ACTIVITY: The line containing "Viewport: 1000px width, 569px height." marks the end; return exactly every line from the start of the records up to and including it, but no pictures.

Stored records
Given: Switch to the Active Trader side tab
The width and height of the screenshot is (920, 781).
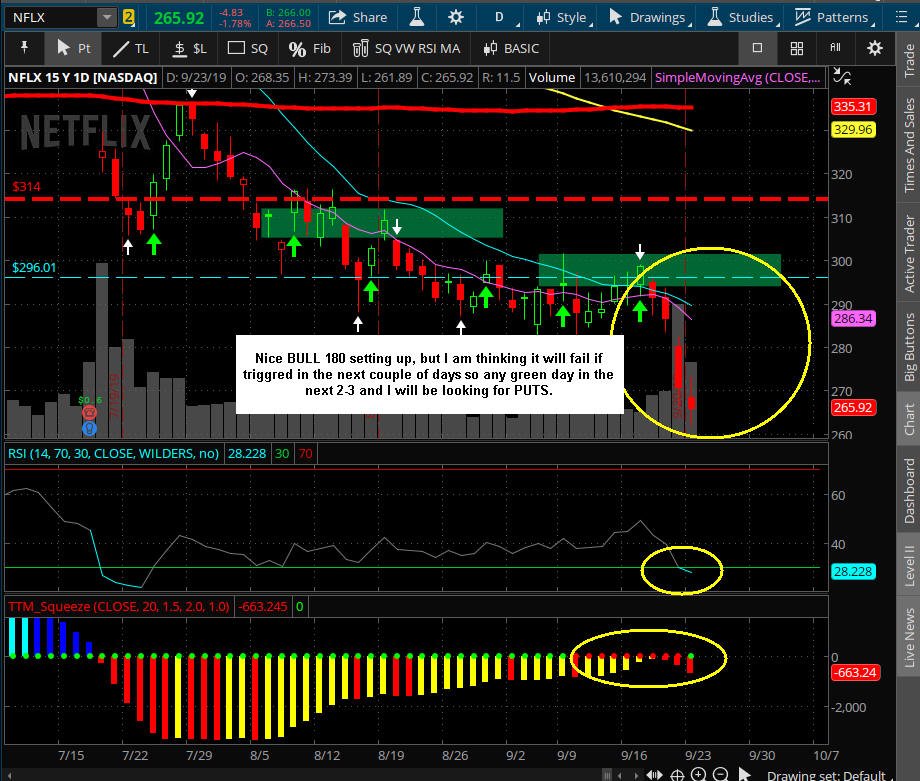Looking at the screenshot, I should pyautogui.click(x=909, y=253).
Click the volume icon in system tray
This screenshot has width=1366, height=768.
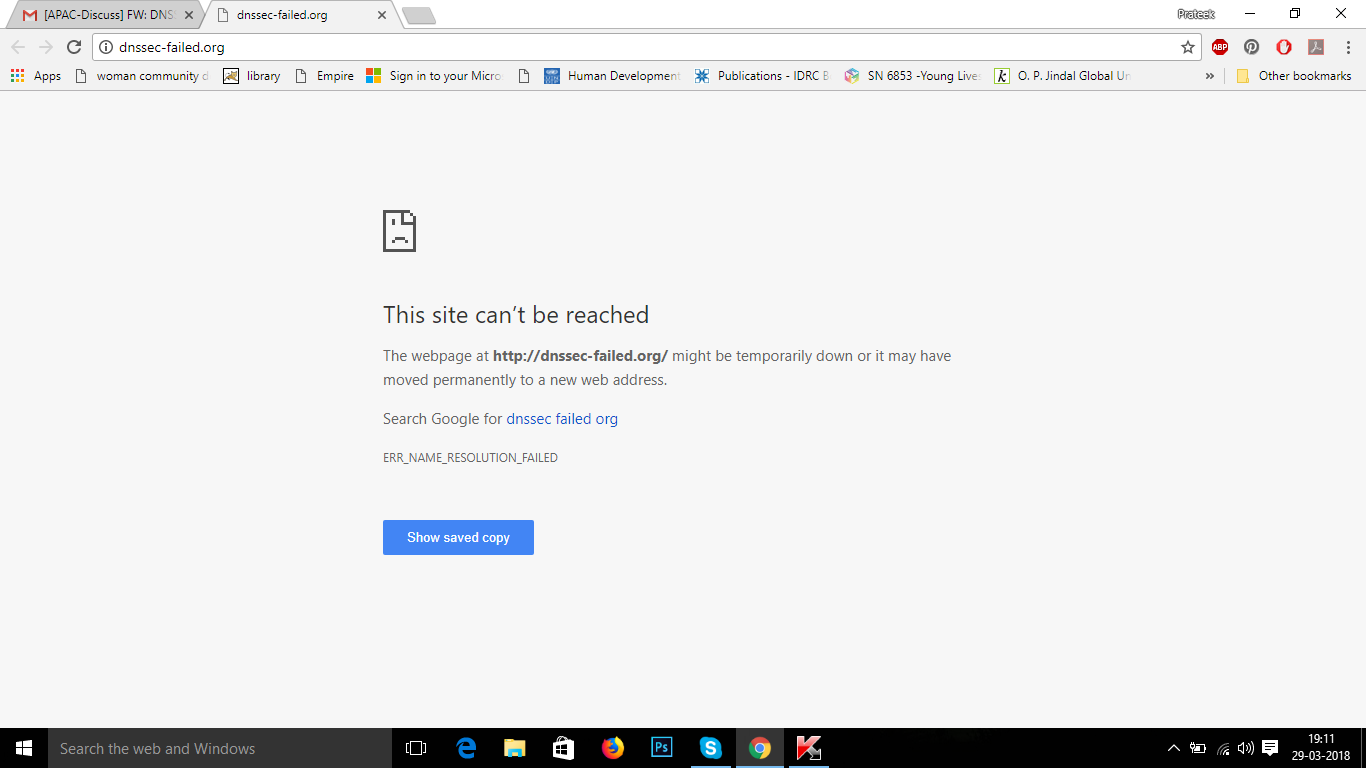1245,748
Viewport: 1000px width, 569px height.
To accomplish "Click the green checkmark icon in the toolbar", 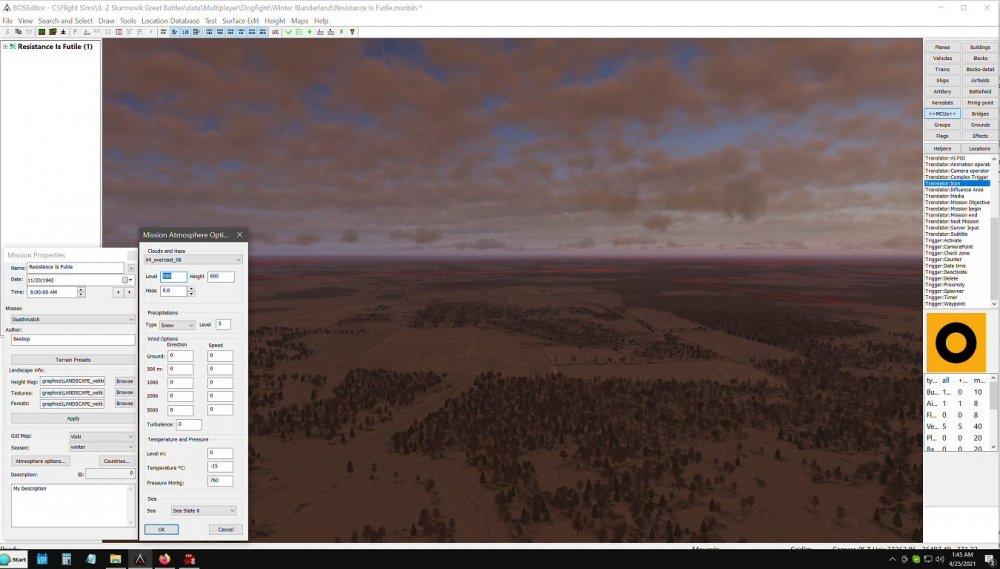I will [x=288, y=32].
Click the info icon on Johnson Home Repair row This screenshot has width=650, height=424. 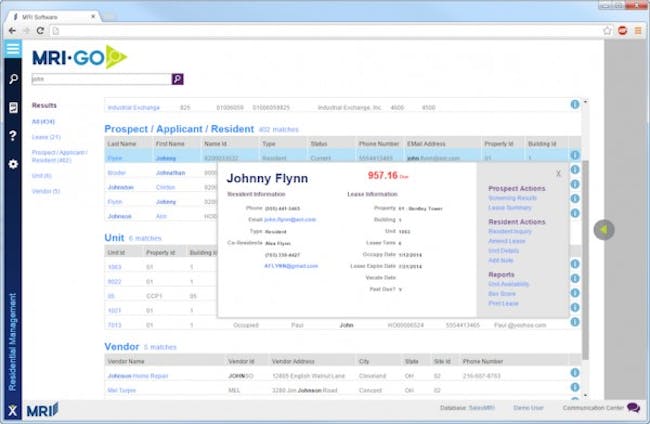tap(575, 374)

ANSWER BOX:
Given: Switch to the Active Trader side tab
The width and height of the screenshot is (920, 781).
Looking at the screenshot, I should pyautogui.click(x=909, y=253).
Click the volume icon in system tray
This screenshot has width=1366, height=768.
1245,748
Viewport: 1000px width, 569px height.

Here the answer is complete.